> PROBLEM TO WORK ON:
For the word "computer", find each line in the entries where it occurs and copy that line.

> INPUT FOR THIS TASK:
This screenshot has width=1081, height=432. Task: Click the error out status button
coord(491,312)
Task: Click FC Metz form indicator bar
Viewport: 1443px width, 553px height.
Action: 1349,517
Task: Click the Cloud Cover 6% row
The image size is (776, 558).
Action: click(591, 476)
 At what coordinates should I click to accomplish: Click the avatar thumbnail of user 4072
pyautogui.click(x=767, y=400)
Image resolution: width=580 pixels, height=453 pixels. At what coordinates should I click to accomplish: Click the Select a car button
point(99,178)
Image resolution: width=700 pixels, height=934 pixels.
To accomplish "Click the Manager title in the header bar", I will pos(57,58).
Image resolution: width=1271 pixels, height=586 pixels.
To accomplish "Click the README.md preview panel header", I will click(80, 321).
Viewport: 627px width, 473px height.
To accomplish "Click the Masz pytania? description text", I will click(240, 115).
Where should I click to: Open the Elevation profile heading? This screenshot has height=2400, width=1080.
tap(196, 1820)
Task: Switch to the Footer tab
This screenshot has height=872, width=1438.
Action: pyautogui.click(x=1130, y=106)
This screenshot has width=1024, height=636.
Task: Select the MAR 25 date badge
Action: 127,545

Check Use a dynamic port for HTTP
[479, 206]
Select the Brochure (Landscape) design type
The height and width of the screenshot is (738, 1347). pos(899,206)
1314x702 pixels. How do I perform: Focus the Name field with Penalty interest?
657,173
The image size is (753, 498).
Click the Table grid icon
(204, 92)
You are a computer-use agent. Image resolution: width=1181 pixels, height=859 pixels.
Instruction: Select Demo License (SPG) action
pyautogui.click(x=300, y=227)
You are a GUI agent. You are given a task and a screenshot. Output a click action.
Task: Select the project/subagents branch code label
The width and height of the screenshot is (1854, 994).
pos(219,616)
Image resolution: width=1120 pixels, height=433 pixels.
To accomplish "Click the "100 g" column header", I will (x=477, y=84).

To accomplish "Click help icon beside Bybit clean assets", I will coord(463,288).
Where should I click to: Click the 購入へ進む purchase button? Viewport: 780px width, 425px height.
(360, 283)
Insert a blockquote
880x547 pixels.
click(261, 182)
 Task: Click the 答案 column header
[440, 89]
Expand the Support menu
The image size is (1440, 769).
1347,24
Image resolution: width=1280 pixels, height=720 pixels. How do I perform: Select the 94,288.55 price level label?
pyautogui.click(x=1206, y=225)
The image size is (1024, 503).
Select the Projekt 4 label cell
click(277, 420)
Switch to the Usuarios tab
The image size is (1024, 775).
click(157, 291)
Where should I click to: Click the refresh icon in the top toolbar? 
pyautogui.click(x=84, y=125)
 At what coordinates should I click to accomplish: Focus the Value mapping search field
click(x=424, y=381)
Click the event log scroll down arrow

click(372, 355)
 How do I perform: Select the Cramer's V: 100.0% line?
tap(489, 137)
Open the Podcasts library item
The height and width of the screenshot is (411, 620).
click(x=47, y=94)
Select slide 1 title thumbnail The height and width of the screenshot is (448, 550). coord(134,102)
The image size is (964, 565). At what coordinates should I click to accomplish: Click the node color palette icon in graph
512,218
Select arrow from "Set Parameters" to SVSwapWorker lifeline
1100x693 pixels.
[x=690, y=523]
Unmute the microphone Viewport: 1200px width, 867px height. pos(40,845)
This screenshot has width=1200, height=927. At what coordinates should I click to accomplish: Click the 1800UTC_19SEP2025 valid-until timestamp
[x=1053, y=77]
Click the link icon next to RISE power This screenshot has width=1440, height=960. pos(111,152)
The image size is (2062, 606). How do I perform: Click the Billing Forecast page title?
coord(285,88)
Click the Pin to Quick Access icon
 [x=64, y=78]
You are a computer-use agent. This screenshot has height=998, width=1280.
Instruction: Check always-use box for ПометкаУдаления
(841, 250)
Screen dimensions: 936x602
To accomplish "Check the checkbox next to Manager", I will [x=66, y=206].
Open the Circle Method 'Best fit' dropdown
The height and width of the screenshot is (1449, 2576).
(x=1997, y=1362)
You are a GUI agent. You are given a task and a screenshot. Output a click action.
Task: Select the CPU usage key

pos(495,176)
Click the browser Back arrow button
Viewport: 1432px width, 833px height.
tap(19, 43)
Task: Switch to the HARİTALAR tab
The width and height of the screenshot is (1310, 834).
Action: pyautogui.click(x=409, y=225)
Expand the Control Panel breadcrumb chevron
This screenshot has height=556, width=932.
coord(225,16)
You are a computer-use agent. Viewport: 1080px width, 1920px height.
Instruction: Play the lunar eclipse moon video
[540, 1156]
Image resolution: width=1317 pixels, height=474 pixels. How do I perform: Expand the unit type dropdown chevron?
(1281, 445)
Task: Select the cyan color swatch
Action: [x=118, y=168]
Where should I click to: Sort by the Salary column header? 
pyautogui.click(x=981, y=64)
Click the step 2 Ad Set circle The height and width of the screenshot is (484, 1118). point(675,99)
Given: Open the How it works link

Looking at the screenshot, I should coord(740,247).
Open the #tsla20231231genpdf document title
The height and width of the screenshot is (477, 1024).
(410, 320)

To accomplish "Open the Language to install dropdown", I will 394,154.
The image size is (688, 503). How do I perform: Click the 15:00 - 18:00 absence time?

> SOLUTION TO THE EXERCISE:
You are a computer-use agent. Image resolution: width=1181 pixels, height=859 pixels.
You are a computer-use agent. This screenshot has height=998, width=1280.
You are a computer-use agent. Viewport: 1080px width, 1920px height.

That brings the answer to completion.